Therfield straddles the pre-historic Icknield Way on high ground above a heath dotted with tumuli and delightful Ordnance Survey markings like Hopscotch and Duckpuddle Bush. But that’s all to the north and we started off heading south, looping back in a circular walk that took in five greens.
First up was Duck’s Green, which is now the name of wooded track.


We veered off the main path to go through Collins Green where it’s similarly difficult to identify the original green and there is no habitation but some big sky views across the plateau.

The lane from Collins Green to Chapel Green contains plenty of elm. That’s a sight that’s bitter sweet. The survivors of Dutch elm disease put up a fight but they rarely grow higher than a spindly 30 foot (though some on this walk challenged that). Then they die off and stand as diminutive skeletal reminders of the elegant monsters we lost.
I could see no chapel at Chapel Green, unless the whitewashed cottage with a bountiful kitchen garden has been repurposed.
We found another path to take us back towards Therfield and saw some of the fallow deer familiar to the high ground across Hertfordshire.

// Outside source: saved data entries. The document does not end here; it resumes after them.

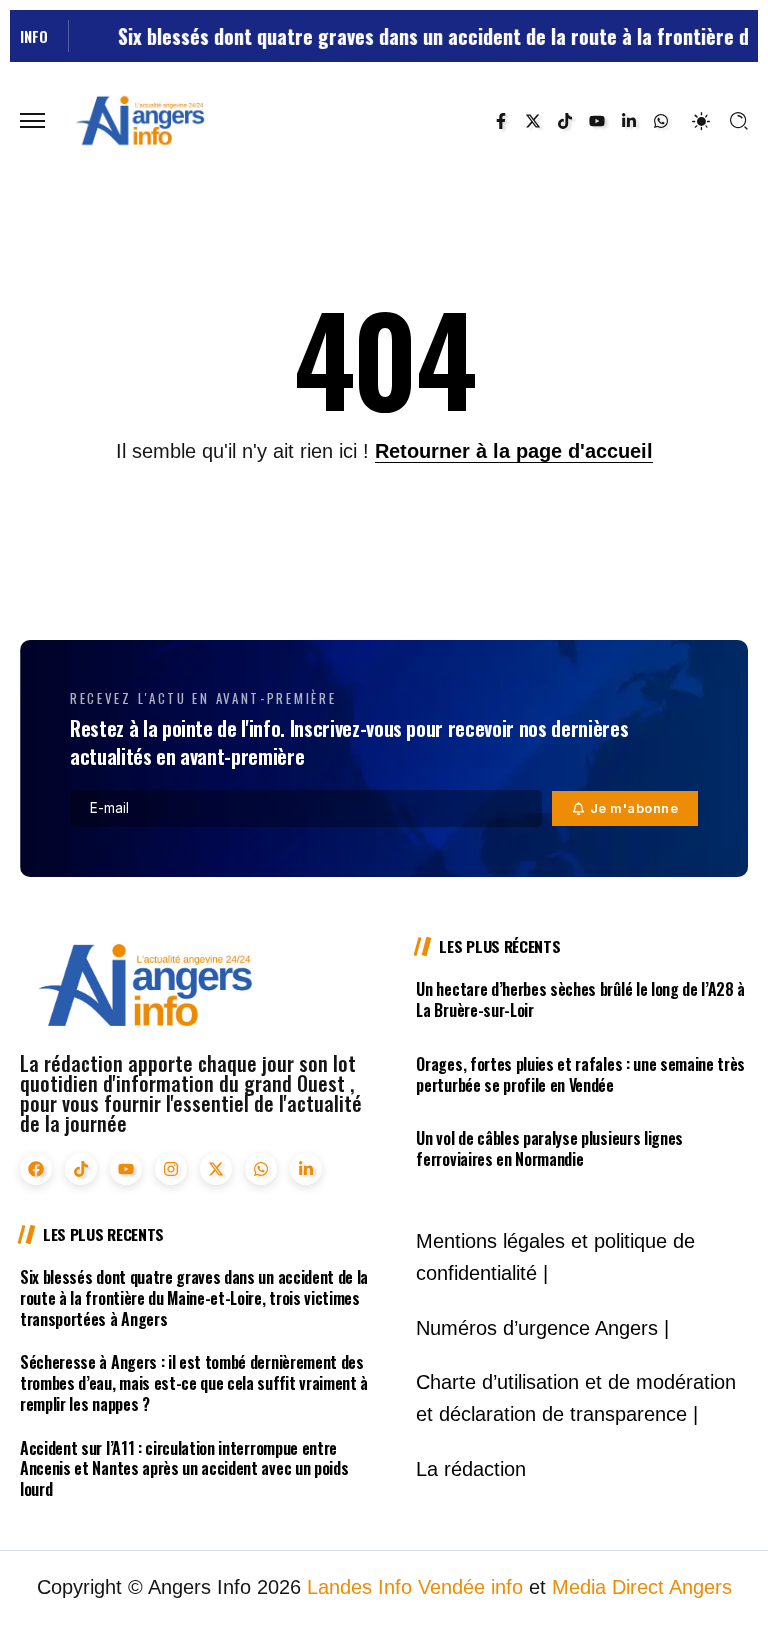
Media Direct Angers (642, 1587)
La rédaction (471, 1469)
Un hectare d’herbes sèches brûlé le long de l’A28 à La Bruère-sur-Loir (580, 999)
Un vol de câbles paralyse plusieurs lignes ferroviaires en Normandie (549, 1148)
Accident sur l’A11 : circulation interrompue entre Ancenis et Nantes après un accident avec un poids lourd (184, 1469)
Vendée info (470, 1587)
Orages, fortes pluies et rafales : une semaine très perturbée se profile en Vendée (580, 1074)
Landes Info (359, 1587)
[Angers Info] (140, 119)
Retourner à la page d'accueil (514, 451)
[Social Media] (501, 121)
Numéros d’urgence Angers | (542, 1328)
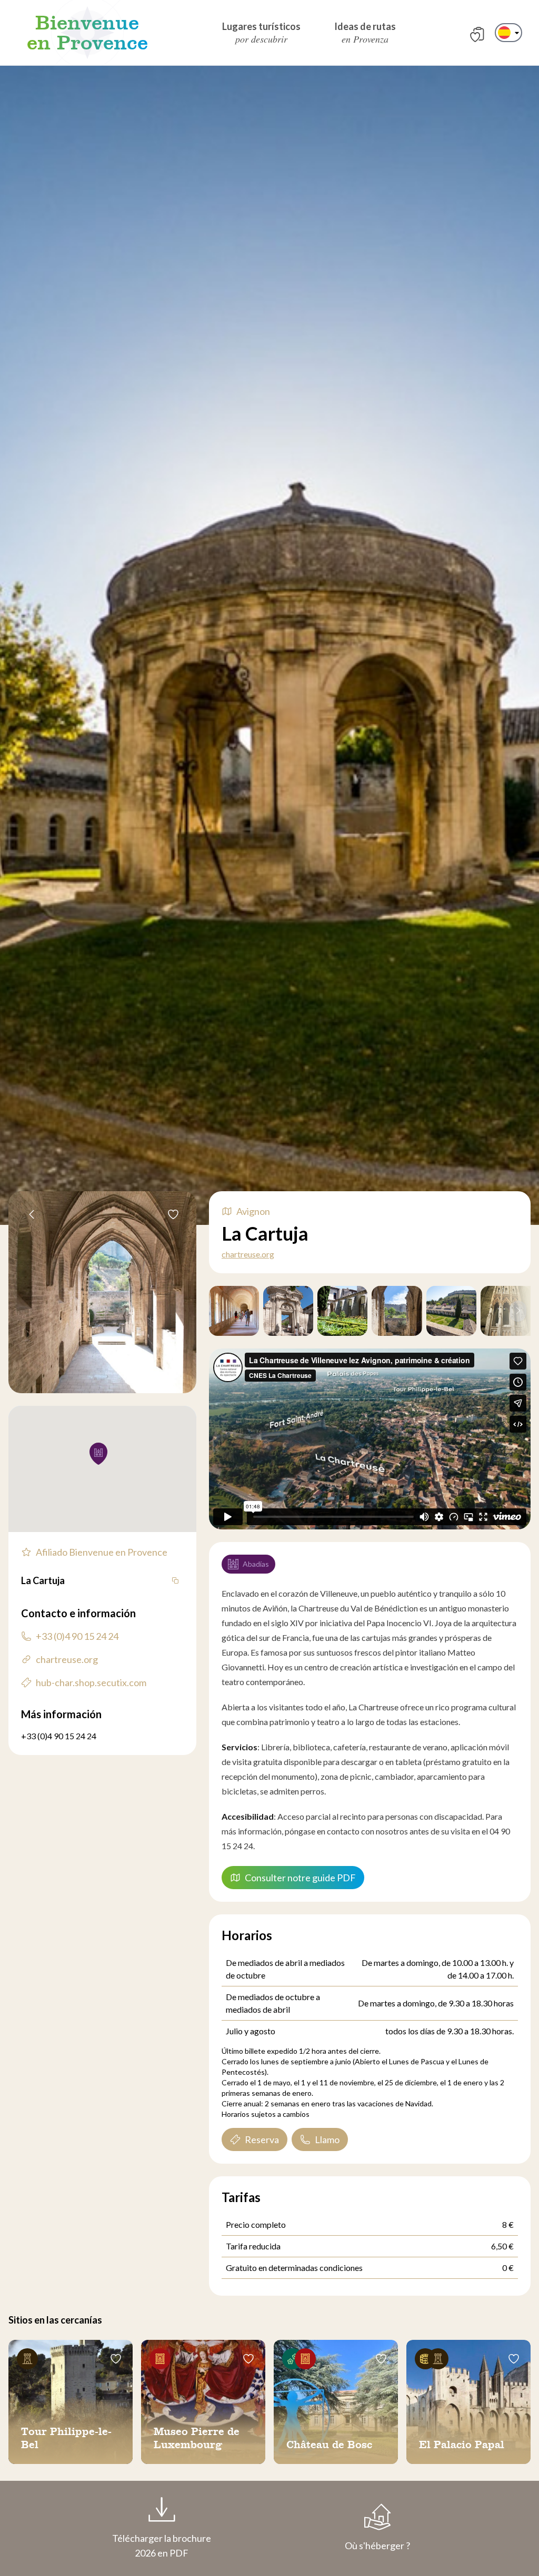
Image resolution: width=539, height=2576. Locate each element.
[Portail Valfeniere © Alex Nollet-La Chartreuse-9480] (288, 1311)
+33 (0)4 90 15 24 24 (77, 1636)
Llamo (327, 2139)
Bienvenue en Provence (87, 33)
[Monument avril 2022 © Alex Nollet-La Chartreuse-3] (397, 1311)
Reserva (262, 2139)
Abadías (256, 1563)
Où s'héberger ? (377, 2545)
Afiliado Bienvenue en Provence (101, 1552)
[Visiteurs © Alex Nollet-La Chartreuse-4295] (234, 1311)
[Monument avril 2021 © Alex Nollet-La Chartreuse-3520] (451, 1311)
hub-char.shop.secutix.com (91, 1682)
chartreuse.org (248, 1254)
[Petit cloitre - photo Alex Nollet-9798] (342, 1311)
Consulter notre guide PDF (300, 1877)
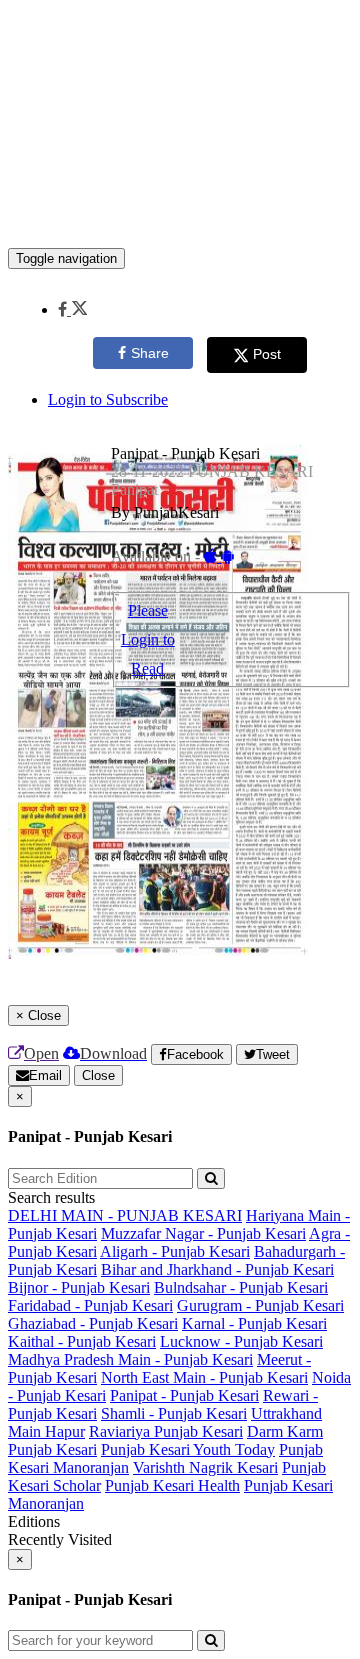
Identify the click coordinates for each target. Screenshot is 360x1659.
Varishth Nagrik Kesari (205, 1467)
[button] (72, 309)
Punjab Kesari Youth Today (188, 1449)
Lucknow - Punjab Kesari (241, 1341)
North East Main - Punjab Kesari (204, 1377)
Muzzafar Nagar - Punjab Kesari (203, 1233)
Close (98, 1075)
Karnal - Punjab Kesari (254, 1323)
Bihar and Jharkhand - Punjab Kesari (217, 1269)
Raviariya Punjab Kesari (166, 1431)
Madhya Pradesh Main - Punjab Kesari (130, 1359)
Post (267, 354)
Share (150, 353)
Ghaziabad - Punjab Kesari (93, 1323)
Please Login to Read (148, 639)
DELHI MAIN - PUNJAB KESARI (125, 1215)
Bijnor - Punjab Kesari (79, 1287)
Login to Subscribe (108, 399)
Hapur (65, 1431)
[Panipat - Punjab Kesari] (180, 218)
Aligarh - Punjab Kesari (175, 1251)
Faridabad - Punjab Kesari (90, 1305)
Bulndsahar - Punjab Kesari (241, 1287)
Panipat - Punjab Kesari (184, 1395)
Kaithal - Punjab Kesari (82, 1341)
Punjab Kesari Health (172, 1485)
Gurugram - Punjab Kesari (260, 1305)
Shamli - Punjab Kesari (174, 1413)
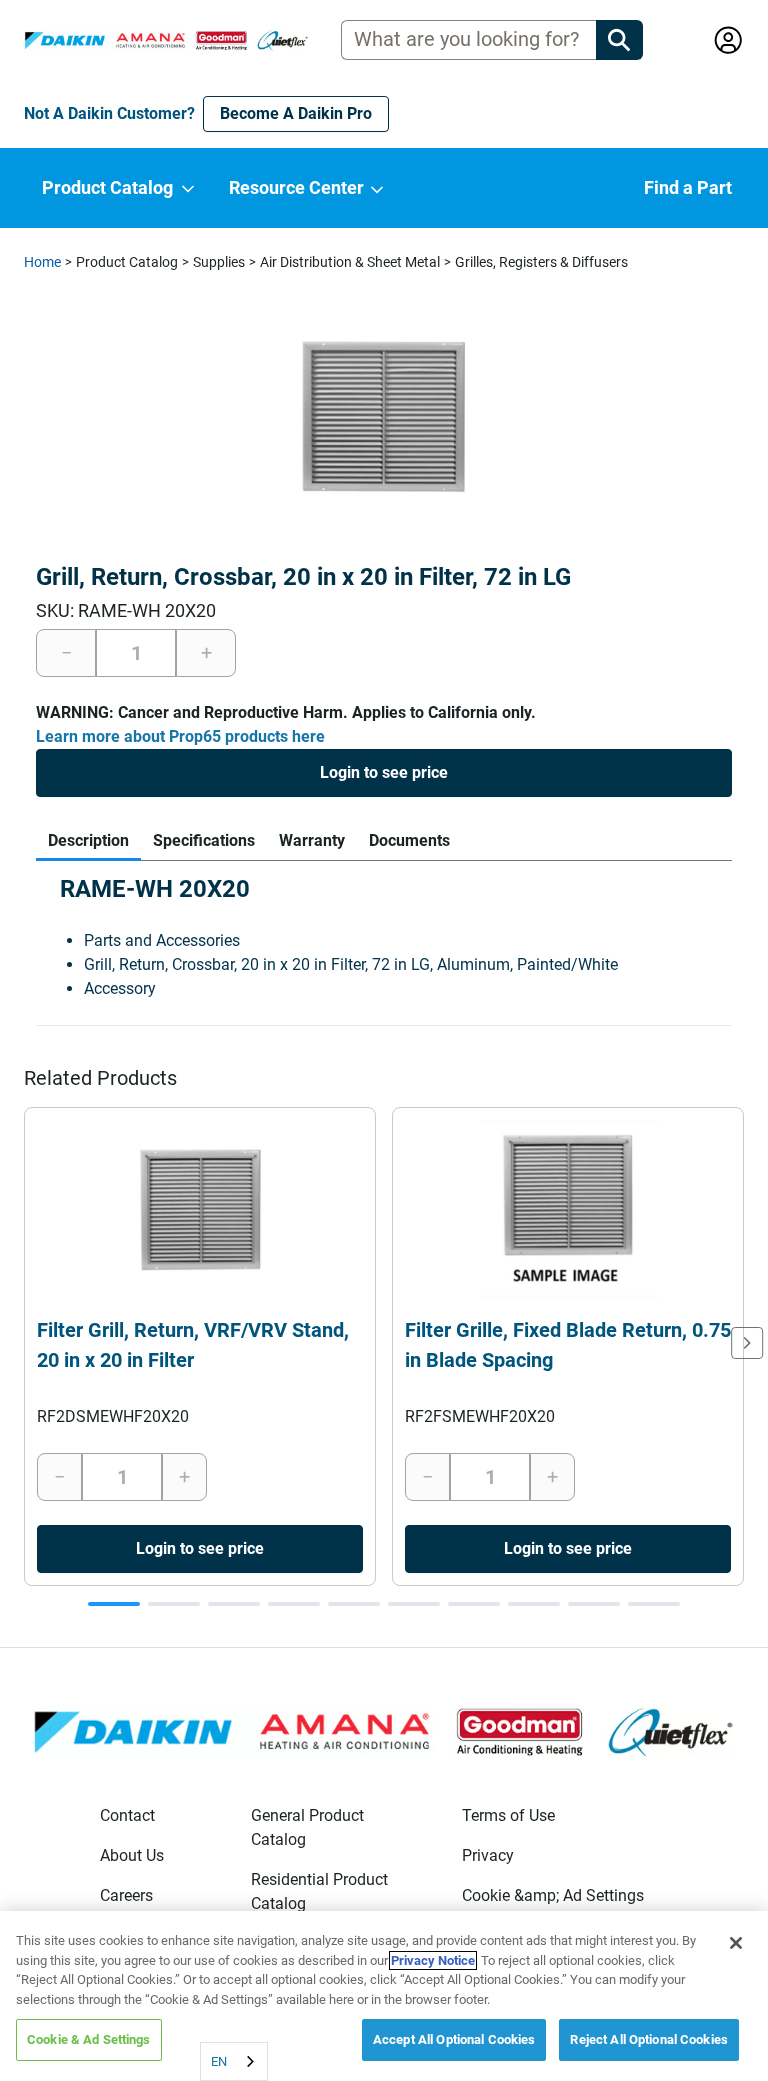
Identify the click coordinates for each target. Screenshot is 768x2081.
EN (219, 2061)
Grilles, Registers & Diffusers (541, 262)
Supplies (219, 262)
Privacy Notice (433, 1960)
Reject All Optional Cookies (649, 2039)
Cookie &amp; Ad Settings (553, 1895)
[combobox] (234, 2061)
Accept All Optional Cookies (454, 2039)
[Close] (736, 1943)
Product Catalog (127, 262)
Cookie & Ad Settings (89, 2039)
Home (42, 262)
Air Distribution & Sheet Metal (350, 262)
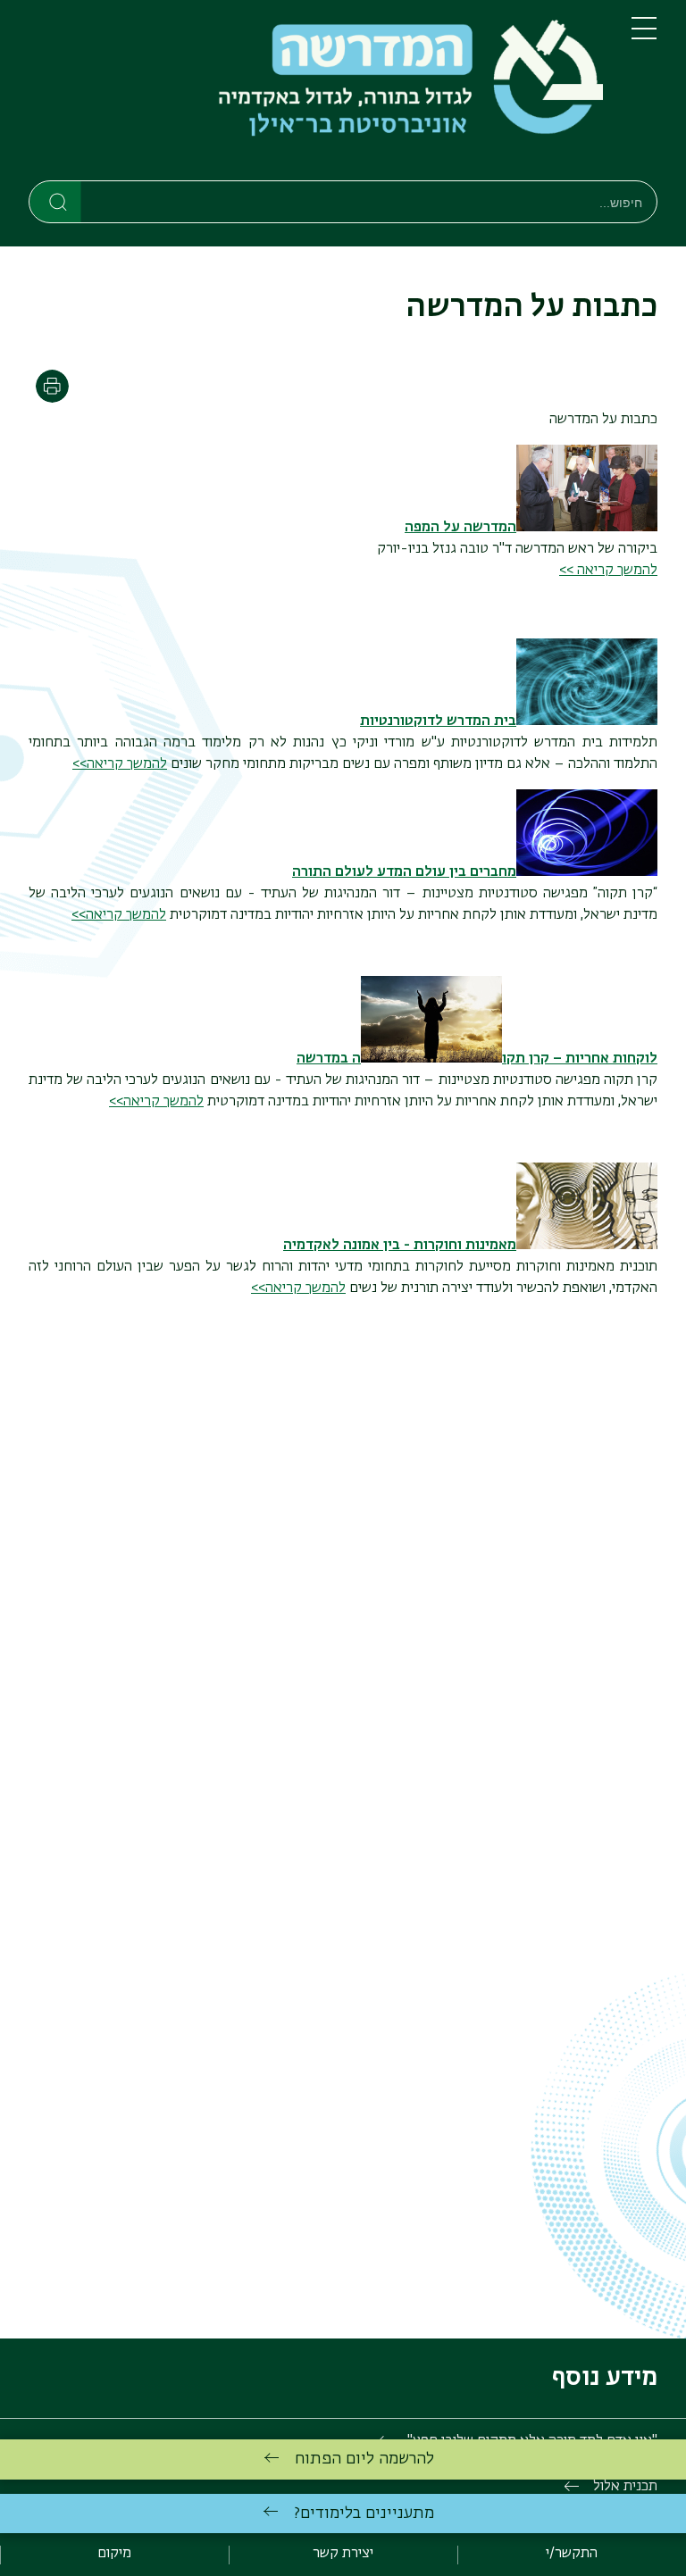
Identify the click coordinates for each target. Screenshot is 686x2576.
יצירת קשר (343, 2554)
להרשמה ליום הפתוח (364, 2459)
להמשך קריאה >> (608, 570)
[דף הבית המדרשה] (316, 93)
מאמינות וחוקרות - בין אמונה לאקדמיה (399, 1245)
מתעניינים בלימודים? (364, 2513)
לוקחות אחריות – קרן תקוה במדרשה (477, 1059)
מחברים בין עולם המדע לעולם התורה (404, 872)
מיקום (114, 2554)
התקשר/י (572, 2554)
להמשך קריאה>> (119, 764)
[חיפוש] (55, 201)
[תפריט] (644, 36)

Washingditch Green demanded a visit just for the name. There’s little to see. The Ordnance Survey map marks a pond though we just found an isolated strip of damp ditch at the spot – once a washing ditch?
From there, it’s a couple of hundred yards to Hay Green, which is built around now, a perfectly decent place but not a lot to detain us on our walk across the fields to Therfield, apart from the rush hour chaos.